There are obvious advantages to this. For one, curating large amounts of human feedback is time-consuming and expensive. Second, once AIs become more capable than humans, they may produce outputs which are too complicated for humans to evaluate. But removing humans from the loop also poses risks. If we make a mistake in the initial set-up, this mistake could get reinforced in subsequent stages of the process, without an opportunity for us to intervene.
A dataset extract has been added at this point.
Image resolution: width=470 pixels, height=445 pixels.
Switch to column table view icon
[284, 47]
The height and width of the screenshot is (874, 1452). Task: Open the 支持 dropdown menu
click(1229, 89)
#2 Chains of thought can be unfaithful
As we’ve written about in a previous post, a model’s CoT isn’t always an accurate representation of how it has arrived at its final answer. Anthropic found that CoT faithfulness generally decreases as models get more capable. CoT can be unfaithful for a number of reasons – for example, models may generate a CoT as an “after-the-fact” rationalisation, or they may encode reasoning within their CoT in ways humans can’t interpret.
Deliberative alignment relies on selecting “good” examples of a model using its chain of thought to reason through moral dilemmas, and then teaching our AI to emulate them. But if the chains of thought don’t actually show how an AI has reached its conclusion, it’s hard to know that we’re actually reinforcing the behaviour we want.
#3 Deliberative alignment gets AI to follow rules – but doesn’t tell us which rules to choose
OpenAI found that deliberative alignment was useful for getting models to comply with its safety specifications. But getting our AIs to follow rules is only half of the battle. We also need to decide which rules we want it to follow.
Just like Constitutional AI, this poses a lot of tricky ethical questions. What happens when AI models are powerful enough to make decisions that affect millions, or even billions of people? Human values are very complicated, and expressing them in a single model specification would be extremely hard.
Research shows that once an AI internalises a value, it can be very hard to change. In a recent study by Anthropic, its Claude model lied to developers in order to maintain its original training objective. If we make a mistake in our safety specification, it may not be possible to course-correct.
AI is getting more powerful – and fast. We still don’t know how we’ll ensure that very advanced models are safe.